Teaching robots how to handle, manipulate, and transport various objects is key to advancing automation technology, and one way to teach robots how to better move objects is to create a large dataset that can be used to train a robot how to respond to the way various objects react when moved. Factors like the object’s shape, weight, mass distribution, and friction all play roles in how an object moves.
Researchers at the Massachusets Institute of Technology (MIT) have been working on developing a dataset that will allow future robots to better understand how to manipulate objects. The dataset was generated by utilizing a robotic arm packed with cameras and sensors to gather the data. The “pushy robotic” setup included a precision industrial robotic arm, a 3D motion-tracking system, cameras, and custom software that pulls all the data together. The researchers used the arm to push small, modular objects around a table’s surface. Each object was fully adjustable and allowed the team to change how that object behaved with small changes to its weight, mass distribution, and shape.

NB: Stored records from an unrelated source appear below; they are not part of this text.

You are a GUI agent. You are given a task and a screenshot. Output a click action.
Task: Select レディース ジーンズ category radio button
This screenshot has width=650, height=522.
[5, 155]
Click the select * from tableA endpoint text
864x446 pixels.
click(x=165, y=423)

A key to compiling the novel Omnipush dataset was building modular objects (pictured) that enabled the robotic system to capture a vast diversity of pushing behavior. The central pieces contain markers on their centers and points so a motion-detection system can detect their position within a millimeter. (Image Credit: MIT)
Named Omnipush, the dataset contains 250 different pushes of 250 different objects effectively creating 62,500 pushes, making this the largest dataset of its type ever compiled. Previous MIT studies produced datasets that were much less diverse, with the next largest dataset containing only ten objects. These previous studies also lacked any form of computer vision which left a lot of room for improvement.
“We need a lot of rich data to make sure our robots can learn,” says Maria Bauza, a graduate student in the Department of Mechanical Engineering (MechE) and first author of a paper describing Omnipush that’s being presented at the upcoming International Conference on Intelligent Robots and Systems. “Here, we’re collecting data from a real robotic system, [and] the objects are varied enough to capture the richness of the pushing phenomena. This is important to help robots understand how pushing works, and to translate that information to other similar objects in the real world.”
Being able to quickly identify the most efficient and safe way to move an object is critical in high-level robotic tasks. Imagine a robot that is tasked with moving a sensitive radioactive sample. Using this dataset, programmers could “teach” that robot how to determine the best way to move that radioactive sample without damaging its housing while still making the whole process as efficient as possible.
The modular objects used in this study are what really sets it apart from previous datasets. Weighing just 100-grams each, the aluminum objects are able to be configured in a number of ways by adding on different shaped components, adding extra weights to their chassis, and even shifting their weight distribution. This allowed the team of researchers to develop 250 different combinations from just a few base modules. Each module featured a unique marker on its surface that allowed the vision system to focus on it.
Each unique object was placed on a surface and the robot moved to a random position several centimeters from the object, selects a random direction, and then pushes the object for 1-second. From that position, the robot selects a second position and pushes again for 1-second. This process is repeated 250 more times before a new object is placed on the surface and the pushing cycle repeated. In total, the robot ran for 12-hours per day for a period of two weeks, accumulating more than 150 hours total.
“Imagine pushing a table with four legs, where most weight is over one of the legs. When you push the table, you see that it rotates on the heavy leg and have to readjust. Understanding that mass distribution, and its effect on the outcome of a push, is something robots can learn with this set of objects,” Rodriguez says.
To test the dataset, the researchers used 150 Omnipush objects to train a model that was asked to predict the final pose a pushed object after only being given the initial pose and description of the push. The team says that they “trained the model on 150 Omnipush objects, and tested it on a held-out portion of objects. Results showed that the Omnipush-trained model was twice as accurate as models trained on a few similar datasets.”
“The robot is asking, ‘If I do this action, where will the object be in this frame?’ Then, it selects the action that maximizes the likelihood of getting the object in the position it wants,” Bauza says. “It decides how to move objects by first imagining how the pixels in the image will change after a push.”
As datasets grow larger autonomous robotics will become more precise, efficient, and overall better at the task they are instructed to perform. This research shows exactly why generating large datasets is important. With just two weeks of testing, this team was able to more than double the accuracy that was previously achieved. Imagine what will be possible with datasets containing millions of variable combinations are created. Plus, with “pushy” datasets like this, the robotic cats of the future will be just as annoying as the real cats of today.